Tugas Singkat A.
Jawablah pertanyaan berikut berdasarkan teks tentang Maulid di bawah.
(i) Kelahiran siapa yang diingat kembali di bulan Maulid?
(ii) Maulid digambarkan sebagai kelahiran dari alam apa menuju alam apa?
(iii) Menurut teks, apa satu-satunya hal yang membahagiakan kelak di akhirat?

Teks.

Maulid Untuk Pembebasan Dan Pencerahan
Maulid (Jawa: Mulud) selalu menjadi bulan istimewa. Bahkan barangkali paling istimewa. Di bulan ini, kita mengingat-kembali kelahiran manusia agung, yakni: Muhammad (Saw). Mengingat bukan demi untuk pengingatan itu sendiri, tetapi demi melahirkan-kembali kehadiran Nabi di dalam setiap hati nurani.
Sesuai artinya, maulid adalah momentum kelahiran, semacam situasi ketika-dan-dimana ada yang muncul-lahir dari satu alam menuju alam lain; dari alam rahim yang gelap nan sempit menuju alam nyata yang terang benderang. Berbeda dengan maulid untuk manusia pada umumnya, maulid Nabi Al Mustafa untuk menyinari hati umat manusia di dunia, agar mengenal hakikat kehidupan dunia untuk akhirat. Di akhirat inilah, seluruh umat manusia yang menerima dan terhantarkan cahaya Nabi Muhammad dapat berjumpa Allah. Tidak ada yang membahagian kelak di akhirat selain berjumpa dengan Al Khaliq.
Oleh karena itu, para pengikut Nabi Muhammad tidak perlu risau bersahabat dengan komunitas siapapun dan berada di lingkungan tradisi mana pun, karena cahaya yang dipancarkan Nabi Muhammad sangat terang dan berkilau menyinari seluruh hati umat manusia. Hal ini akan memudahkan umat Nabi Muhammad bergaul dan saling mengenal dengan berbagai variasi masyarakat yang beragam, bersuku, dan berkelompok sesuai dengan pilihannya masing masing.

Tugas Singkat B.
Masukkan baris-baris rekaman ke dalam tabel Markdown berkolom "Nomor" dan "Baris", mulai dari baris pertama rekaman dan berakhir pada baris yang memuat "tap(15, 51)", kedua baris batas itu ikut dimasukkan. Baris kosong tidak perlu dimasukkan.

Data yang Diberikan.

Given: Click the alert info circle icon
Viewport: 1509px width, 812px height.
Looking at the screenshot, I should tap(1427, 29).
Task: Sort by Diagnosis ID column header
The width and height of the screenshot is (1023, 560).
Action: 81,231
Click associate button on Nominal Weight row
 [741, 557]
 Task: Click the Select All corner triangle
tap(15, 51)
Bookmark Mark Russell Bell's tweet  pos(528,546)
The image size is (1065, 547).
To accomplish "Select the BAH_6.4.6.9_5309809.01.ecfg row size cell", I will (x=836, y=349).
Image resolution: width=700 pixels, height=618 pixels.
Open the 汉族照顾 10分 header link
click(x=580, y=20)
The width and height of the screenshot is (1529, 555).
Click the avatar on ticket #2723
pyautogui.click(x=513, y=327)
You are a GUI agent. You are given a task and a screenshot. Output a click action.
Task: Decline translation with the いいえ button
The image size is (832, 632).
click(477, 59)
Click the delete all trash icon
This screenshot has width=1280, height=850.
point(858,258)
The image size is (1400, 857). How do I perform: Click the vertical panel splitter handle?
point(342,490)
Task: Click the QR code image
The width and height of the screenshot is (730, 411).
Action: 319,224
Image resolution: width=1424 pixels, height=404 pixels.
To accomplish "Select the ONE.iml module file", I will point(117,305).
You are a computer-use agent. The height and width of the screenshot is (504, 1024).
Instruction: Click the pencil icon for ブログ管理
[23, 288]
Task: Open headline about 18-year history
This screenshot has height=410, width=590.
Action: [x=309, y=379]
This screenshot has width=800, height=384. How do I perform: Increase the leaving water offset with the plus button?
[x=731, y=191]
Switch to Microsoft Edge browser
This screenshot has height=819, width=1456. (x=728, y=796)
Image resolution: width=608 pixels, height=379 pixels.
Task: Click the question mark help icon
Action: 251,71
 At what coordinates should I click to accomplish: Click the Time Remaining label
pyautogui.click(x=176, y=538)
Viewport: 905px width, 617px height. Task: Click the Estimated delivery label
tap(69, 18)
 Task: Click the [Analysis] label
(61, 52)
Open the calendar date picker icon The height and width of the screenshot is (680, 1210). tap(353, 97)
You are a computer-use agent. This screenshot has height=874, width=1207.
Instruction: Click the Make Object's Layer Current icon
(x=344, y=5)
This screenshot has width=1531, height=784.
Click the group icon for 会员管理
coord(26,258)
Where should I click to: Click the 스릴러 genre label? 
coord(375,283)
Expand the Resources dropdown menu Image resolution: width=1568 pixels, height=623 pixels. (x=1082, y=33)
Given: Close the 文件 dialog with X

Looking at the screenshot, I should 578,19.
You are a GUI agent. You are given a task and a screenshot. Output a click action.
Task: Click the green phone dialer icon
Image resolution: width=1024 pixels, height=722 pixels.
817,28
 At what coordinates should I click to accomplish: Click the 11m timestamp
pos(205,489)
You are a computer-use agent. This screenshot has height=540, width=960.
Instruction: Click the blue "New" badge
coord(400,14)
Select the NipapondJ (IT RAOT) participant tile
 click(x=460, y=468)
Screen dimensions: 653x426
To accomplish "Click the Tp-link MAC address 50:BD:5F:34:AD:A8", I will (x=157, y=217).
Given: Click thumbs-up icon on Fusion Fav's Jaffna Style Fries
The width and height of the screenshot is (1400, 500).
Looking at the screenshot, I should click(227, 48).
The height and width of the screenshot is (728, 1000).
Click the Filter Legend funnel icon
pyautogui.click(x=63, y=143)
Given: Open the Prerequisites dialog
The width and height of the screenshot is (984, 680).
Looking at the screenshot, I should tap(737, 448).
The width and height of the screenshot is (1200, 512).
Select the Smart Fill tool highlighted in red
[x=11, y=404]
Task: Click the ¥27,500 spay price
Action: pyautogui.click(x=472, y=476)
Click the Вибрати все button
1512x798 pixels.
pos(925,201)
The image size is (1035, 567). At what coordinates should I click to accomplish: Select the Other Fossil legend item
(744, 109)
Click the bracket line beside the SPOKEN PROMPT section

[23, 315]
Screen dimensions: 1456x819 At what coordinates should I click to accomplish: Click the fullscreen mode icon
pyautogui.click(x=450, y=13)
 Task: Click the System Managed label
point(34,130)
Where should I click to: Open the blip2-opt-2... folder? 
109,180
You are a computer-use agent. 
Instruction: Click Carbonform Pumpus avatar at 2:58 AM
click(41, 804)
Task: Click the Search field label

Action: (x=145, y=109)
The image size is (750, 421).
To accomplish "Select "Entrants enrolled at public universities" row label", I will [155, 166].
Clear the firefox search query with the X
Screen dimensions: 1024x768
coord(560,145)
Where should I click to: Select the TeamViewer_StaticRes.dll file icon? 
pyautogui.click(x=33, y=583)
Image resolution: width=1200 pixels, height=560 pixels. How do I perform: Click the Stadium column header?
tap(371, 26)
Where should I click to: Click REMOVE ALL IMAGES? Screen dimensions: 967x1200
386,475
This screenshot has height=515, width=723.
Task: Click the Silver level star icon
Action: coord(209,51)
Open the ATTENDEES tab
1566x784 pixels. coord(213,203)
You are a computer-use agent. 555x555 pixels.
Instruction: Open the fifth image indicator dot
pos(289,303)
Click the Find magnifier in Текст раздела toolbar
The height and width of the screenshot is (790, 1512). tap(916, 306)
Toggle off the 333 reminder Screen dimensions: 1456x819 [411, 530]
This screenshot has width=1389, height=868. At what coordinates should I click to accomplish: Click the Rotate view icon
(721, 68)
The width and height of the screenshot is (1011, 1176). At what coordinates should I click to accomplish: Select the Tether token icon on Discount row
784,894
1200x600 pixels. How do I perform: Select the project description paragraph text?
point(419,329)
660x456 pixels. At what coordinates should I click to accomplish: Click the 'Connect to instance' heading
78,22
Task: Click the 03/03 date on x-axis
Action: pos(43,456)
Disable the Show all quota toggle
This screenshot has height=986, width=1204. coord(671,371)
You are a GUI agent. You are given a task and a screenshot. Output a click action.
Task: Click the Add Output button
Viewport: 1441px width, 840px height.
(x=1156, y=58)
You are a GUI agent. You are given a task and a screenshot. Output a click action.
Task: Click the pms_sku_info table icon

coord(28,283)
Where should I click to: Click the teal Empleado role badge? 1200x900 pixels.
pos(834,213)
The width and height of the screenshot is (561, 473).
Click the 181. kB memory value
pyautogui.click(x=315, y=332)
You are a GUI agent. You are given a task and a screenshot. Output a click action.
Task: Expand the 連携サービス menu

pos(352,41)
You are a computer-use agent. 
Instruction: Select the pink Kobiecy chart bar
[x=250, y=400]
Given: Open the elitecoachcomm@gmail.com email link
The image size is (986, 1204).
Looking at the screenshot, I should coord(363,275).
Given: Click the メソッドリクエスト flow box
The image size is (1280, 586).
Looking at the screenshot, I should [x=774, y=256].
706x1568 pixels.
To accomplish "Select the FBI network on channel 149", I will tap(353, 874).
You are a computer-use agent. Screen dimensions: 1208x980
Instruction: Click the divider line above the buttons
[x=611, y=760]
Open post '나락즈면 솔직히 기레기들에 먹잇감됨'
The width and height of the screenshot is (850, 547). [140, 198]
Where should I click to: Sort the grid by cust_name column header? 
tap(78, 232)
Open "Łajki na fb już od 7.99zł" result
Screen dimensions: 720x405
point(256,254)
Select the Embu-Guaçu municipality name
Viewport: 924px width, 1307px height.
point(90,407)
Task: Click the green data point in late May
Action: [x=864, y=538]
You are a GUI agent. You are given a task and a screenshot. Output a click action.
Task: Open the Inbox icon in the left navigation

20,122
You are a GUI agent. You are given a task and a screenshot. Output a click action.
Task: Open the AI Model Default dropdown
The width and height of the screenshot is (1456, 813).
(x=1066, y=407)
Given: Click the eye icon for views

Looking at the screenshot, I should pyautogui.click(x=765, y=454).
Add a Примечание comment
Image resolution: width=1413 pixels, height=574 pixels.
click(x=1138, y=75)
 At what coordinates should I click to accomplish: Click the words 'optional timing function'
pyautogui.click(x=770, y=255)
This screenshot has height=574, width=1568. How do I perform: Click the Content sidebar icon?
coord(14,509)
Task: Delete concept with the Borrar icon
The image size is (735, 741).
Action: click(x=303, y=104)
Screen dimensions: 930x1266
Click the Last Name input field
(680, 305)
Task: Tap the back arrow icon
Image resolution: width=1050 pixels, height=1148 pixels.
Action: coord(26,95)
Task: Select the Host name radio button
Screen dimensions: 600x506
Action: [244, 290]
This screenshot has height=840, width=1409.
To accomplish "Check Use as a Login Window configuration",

Jawaban Latihan A.
(i) Kelahiran Muhammad (Saw).
(ii) Dari alam rahim yang gelap nan sempit menuju alam nyata yang terang benderang.
(iii) Berjumpa dengan Al Khaliq.

Jawaban Latihan B.
| Nomor | Baris |
|---|---|
| 1 | Given: Click the alert info circle icon |
| 2 | Viewport: 1509px width, 812px height. |
| 3 | Looking at the screenshot, I should tap(1427, 29). |
| 4 | Task: Sort by Diagnosis ID column header |
| 5 | The width and height of the screenshot is (1023, 560). |
| 6 | Action: 81,231 |
| 7 | Click associate button on Nominal Weight row |
| 8 |  [741, 557] |
| 9 |  Task: Click the Select All corner triangle |
| 10 | tap(15, 51) |